Caso Cucchi. Testimone: “Erano in 3 a picchiare, ma non carabinieri”
18 Novembre 2009
di redazione
"Erano in tre a picchiare, ma non carabinieri". È quanto dichiarato il 3 novembre scorso ai pm romani che indagano sulla morte di Stefano Cucchi dal cittadino del Gambia, S.Y., detenuto per droga in una struttura di assistenza per tossicodipendenti e principale testimone dell’inchiesta.
Il verbale di assunzione di informazioni, di 29 pagine, è stato redatto con l’assistenza di un interprete. E proprio alcune difficoltà di traduzione sono state incontrate dagli inquirenti nel corso dell’atto istruttorio tanto da dover far ripetere più volte alcune circostanze relative alla ricostruzione dei fatti.
S.Y. è il detenuto che, insieme con Cucchi, il 16 ottobre scorso si trovava in una delle celle di sicurezza del tribunale di Roma per l’udienza di convalida del fermo. All’inizio del suo colloquio con i pm, il teste – si legge nel verbale – afferma di non ricordare che lui e Cucchi furono ammanettati insieme prima di essere portati a Regina Coeli, poi confonde la data del 16 ottobre con quella del 18, alla fine ricorda di essere stato con Stefano nella stessa cella.

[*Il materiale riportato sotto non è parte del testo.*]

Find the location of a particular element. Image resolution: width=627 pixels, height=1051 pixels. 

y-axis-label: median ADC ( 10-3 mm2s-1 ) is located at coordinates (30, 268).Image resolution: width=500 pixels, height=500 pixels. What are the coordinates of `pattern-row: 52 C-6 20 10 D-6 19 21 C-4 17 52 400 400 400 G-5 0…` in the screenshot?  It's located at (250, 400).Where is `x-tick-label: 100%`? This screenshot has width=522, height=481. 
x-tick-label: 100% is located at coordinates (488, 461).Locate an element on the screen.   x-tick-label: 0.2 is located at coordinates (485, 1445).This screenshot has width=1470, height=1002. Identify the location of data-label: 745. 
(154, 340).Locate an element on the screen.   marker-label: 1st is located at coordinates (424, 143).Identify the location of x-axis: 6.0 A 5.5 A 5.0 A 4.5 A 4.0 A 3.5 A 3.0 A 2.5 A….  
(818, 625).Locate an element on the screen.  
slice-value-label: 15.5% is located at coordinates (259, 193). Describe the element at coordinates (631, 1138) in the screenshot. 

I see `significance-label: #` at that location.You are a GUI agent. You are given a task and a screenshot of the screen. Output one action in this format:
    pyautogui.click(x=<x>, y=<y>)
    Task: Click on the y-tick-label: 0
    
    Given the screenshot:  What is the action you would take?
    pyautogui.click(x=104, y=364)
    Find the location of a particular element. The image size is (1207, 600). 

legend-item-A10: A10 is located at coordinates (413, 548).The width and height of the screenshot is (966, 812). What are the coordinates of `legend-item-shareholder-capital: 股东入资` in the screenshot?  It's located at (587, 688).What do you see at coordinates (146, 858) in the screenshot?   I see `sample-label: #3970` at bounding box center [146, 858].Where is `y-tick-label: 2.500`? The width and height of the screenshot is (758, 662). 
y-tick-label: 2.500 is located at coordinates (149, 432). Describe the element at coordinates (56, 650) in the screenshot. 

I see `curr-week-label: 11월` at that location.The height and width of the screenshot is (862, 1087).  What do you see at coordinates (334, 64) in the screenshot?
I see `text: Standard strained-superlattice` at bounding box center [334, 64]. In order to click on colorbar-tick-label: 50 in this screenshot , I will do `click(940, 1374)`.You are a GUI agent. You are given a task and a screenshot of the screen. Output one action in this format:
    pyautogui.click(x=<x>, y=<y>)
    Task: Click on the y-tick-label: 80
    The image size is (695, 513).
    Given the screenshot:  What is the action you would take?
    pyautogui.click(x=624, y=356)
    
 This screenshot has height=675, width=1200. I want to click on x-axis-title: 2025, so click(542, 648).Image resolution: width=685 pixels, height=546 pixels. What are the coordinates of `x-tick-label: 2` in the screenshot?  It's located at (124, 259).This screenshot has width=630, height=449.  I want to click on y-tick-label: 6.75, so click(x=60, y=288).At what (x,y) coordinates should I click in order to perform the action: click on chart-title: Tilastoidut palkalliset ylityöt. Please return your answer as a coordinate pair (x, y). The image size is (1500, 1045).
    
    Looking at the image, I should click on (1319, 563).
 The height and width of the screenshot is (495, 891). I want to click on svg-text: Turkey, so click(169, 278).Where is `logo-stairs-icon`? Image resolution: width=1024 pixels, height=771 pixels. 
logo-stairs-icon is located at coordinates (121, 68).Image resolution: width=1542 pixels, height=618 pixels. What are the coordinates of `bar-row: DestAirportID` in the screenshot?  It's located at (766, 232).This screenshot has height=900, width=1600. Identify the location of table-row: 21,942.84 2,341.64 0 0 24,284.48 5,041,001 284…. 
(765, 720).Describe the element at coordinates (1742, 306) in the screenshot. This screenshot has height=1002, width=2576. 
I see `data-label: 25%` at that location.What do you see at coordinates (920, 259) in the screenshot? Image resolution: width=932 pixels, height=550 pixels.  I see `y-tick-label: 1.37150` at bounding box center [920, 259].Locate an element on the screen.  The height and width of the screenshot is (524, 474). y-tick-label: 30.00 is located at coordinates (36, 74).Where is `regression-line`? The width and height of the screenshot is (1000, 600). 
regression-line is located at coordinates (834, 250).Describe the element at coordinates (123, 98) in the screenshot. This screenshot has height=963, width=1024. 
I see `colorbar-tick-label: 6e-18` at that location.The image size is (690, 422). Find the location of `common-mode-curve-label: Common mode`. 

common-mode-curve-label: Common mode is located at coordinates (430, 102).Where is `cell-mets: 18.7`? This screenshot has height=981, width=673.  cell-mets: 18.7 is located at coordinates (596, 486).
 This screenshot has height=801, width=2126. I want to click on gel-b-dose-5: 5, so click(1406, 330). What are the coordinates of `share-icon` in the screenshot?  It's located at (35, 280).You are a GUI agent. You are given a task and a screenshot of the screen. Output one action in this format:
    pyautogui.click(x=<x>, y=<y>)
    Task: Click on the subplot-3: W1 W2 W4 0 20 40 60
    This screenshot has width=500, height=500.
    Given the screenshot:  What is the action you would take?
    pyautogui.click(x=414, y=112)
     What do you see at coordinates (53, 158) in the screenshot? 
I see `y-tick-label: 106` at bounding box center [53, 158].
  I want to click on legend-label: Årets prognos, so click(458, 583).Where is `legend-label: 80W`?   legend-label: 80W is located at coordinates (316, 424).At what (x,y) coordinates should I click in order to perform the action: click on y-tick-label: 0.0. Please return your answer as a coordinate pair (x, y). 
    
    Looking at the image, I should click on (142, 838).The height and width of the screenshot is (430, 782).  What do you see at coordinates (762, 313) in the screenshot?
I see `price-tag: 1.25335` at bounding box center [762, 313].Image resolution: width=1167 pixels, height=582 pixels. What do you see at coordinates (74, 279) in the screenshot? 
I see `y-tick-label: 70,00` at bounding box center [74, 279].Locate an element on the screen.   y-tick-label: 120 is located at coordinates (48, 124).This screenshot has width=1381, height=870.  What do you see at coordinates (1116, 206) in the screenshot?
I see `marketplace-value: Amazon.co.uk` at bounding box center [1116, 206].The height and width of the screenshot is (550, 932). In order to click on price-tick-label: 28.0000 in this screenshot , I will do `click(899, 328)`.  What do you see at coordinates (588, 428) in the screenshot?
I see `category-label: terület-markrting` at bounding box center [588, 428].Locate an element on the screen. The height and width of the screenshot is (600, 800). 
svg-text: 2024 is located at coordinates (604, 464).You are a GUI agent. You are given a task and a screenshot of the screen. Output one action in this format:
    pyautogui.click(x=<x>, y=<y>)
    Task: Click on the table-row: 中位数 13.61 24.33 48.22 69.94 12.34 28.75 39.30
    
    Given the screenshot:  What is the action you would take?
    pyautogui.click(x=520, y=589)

"Era magro – afferma – la faccia carina, il cappuccio in testa". Quindi l’extracomunitario parla delle prime parole scambiate con l’italiano: "Lui dire me – traduce l’interprete – se ho droga, io dire ‘no, non ce l’hò, e lui dire ‘io ce l’ho dentro’". Descrivendo le modalità della presunta aggressione a Cucchi, S.Y. inizialmente afferma: "l’hanno aggredito, gli hanno dato un calcio… carabinieri…". Poi, a domanda se siano stati i militari dell’arma, risponde: "no – traduce l’interprete – gli accompagnatori… quindi sarà la penitenziaria".